Malvern Hills is a local government district in Worcestershire, England. Its council is based in the town of Malvern, and its area covers most of the western half of the county, including the outlying towns of Tenbury Wells and Upton-upon-Severn. It was originally formed in 1974 and was subject to a significant boundary reform in 1998. In the 2011 census the population of the Malvern Hills district was 74,631.

History

In 1974 the district of Malvern Hills was created from the former districts of Bromyard Rural District and Ledbury Rural District in Herefordshire, along with Malvern Urban District and Martley Rural District and Upton upon Severn Rural District in Worcestershire.

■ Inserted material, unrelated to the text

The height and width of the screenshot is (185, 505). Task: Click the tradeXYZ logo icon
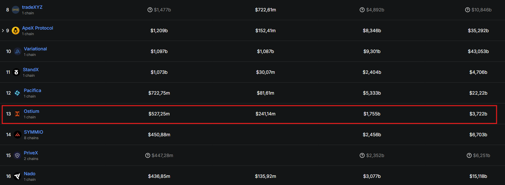pyautogui.click(x=15, y=10)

The current boundaries were formed on 1 April 1998 when the county of Hereford and Worcester (which had been created in 1974, following the Local Government Act 1972) reverted, with some border changes, to the two former counties of Worcestershire and Herefordshire. The new Malvern Hills district boundary was formed from parts of the existing districts of Malvern Hills and Leominster. The remainder of these districts became part of Herefordshire. The 1998 boundary changes added Tenbury Wells to the district, but Bromyard and Ledbury were transferred to the newly created Herefordshire Council.

Governance
Malvern Hills is a non-metropolitan district of the county of Worcestershire and comprises 68 civil parishes (list). The district is divided into 22 electoral wards. The local authority is Malvern Hills District Council, which meets and has its offices at Council House in Great Malvern, and which shares management and increasingly staff with neighbouring Wychavon District Council.

Boundary  changes
Following the 1998 boundary changes according to the split up of the county of Hereford and Worcester into the former traditional counties of Worcestershire and Herefordshire, the district acquired from the existing district of Leominster the parishes of Bayton, Bockleton, Eastham, Hanley, Knighton on Teme, Kyre, Lindridge, Mamble, Pensax, Rochford, Stanford with Orleton, Stockton-on-Teme, Stoke Bliss and Tenbury. From the pre-existing district of Malvern Hills, the parishes of Abberley, Alfrick, Astley and Dunley, Berrow, Birtsmorton, Bransford, Broadheath, Broadwas, Bushley, Castlemorton, Clifton upon Teme, Cotheridge, Croome D'Abitot, Doddenham, Earl's Croome, Eldersfield, Great Witley, Grimley, Guarlford, Hallow, Hanley Castle, Hill Croome, Hillhampton, Holdfast, Holt Fleet, Kempsey, Kenswick, Knightwick, Leigh, Little Malvern, Little Witley, Longdon, Lower Sapey, Lulsley, Madresfield, Malvern, Malvern Wells, Martley, Newland, Pendock, Powick, Queenhill, Ripple, Rushwick, Severn Stoke, Shelsley Beauchamp, Shelsley Kings, Shelsley Walsh, Shrawley, Suckley, Upton upon Severn, Welland, West Malvern and Wichenford.

Geography

The Malvern Hills themselves form the border between, and offer scenic views over, the counties of Herefordshire and Worcestershire. The district includes approximately half of the Malvern Hills Area of Outstanding Natural Beauty (prior to the 1998 alterations to its boundary, it covered most of the AONB). The district bounds onto the counties of Gloucestershire, Herefordshire and Shropshire, as well as the Worcestershire districts of Wychavon, Worcester and Wyre Forest.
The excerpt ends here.